We don’t come to that view as rabid partisans. On many of the issues stalemating Washington, we find plenty of blame to go around. We’ve criticized President Obama’s reluctance to pursue entitlement reform. The last time the country reached the debt ceiling, we urged both sides to compromise on revenue and spending in the interest of long-term fiscal soundness.
This time, fiscal responsibility isn’t even a topic. Instead, Republicans have shut much of the government in what they had to know was a doomed effort to derail the Affordable Care Act. That law, in case you've forgotten in the torrent of propaganda, is hardly revolutionary.
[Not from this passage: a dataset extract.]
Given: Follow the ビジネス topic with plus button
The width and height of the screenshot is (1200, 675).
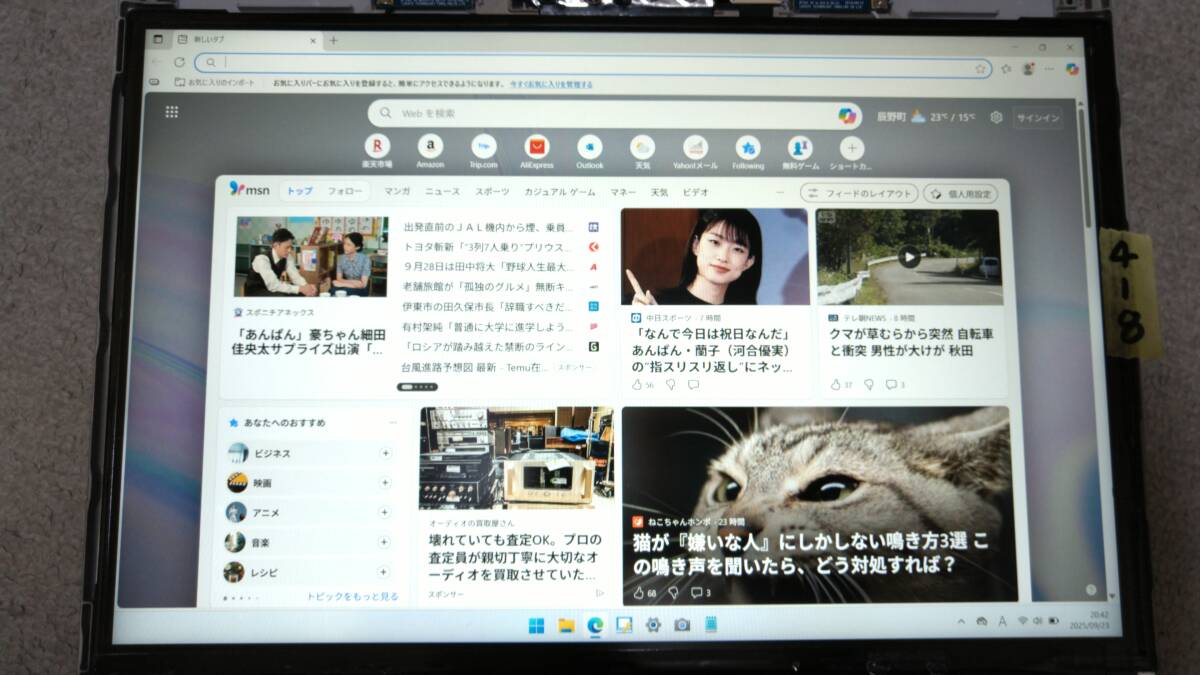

It is an effort to extend health insurance to some of the 40 million or so people in this country who have none. It acts through the existing private-insurance market. Republicans tried to block its passage and failed; they hoped to have it declared unconstitutional and failed; and they did their best to toss Mr. Obama out of the White House after one term in order to strangle it in its cradle, and they failed again.
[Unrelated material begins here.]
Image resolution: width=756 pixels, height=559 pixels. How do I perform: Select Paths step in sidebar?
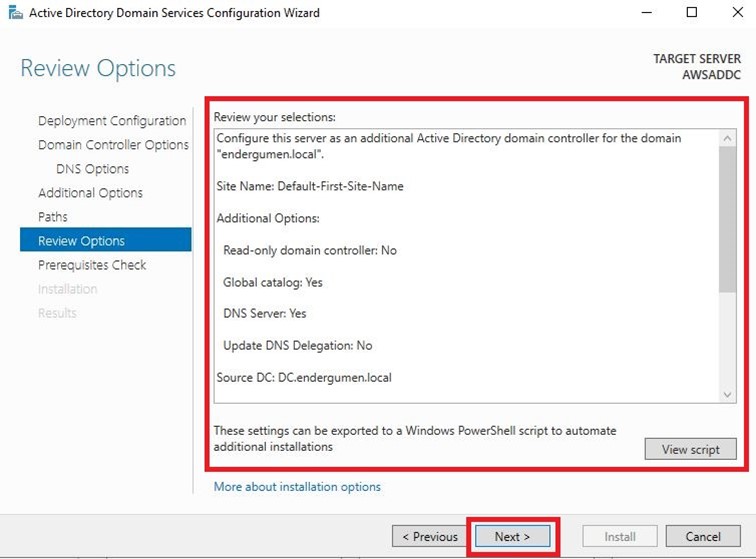pos(53,217)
They’re entitled to keep trying, of course — though it would be nice if someday they remembered their promise to come up with an alternative proposal. But their methods now are beyond the pale.
After months of refusing to confer with the Senate on a budget proposal, they have demanded a conference committee to keep the government funded for six weeks. They are rejecting a budget extension that includes limits on federal spending — the so-called sequester — that they insisted on and that Democrats oppose. In a particularly shabby piece of faux populism, their final proposal Monday night included a measure to deprive congressional aides, many of whom earn considerably less than the esteemed members, of the subsidy to purchase health insurance that employers routinely provide.
That measure was emblematic of Republicans’ heedlessness of the impact of their actions on ordinary Americans and their government. Incoming FBI Director James B. Comey was
stunned to discover that his agency has had to stop training recruits, close criminal cases and even deny gasoline money to agents because of budget cutbacks, as The Post’s Sari Horwitz reported. Now, with the shutdown, 800,000 workers are being furloughed, and thousands of others are being ordered to work but may not get paid. And these effects pale beside the economic havoc that would be caused by a failure to honor the government’s financial obligations, a prospect that looms just a couple of weeks ahead.
Speaker John Boehner, Majority Leader Eric Cantor, Budget Committee chairman and former vice presidential candidate Paul Ryan and their colleagues may be in a difficult political position. Honestly, we don’t much care. They need to reopen the government and let it pay its bills.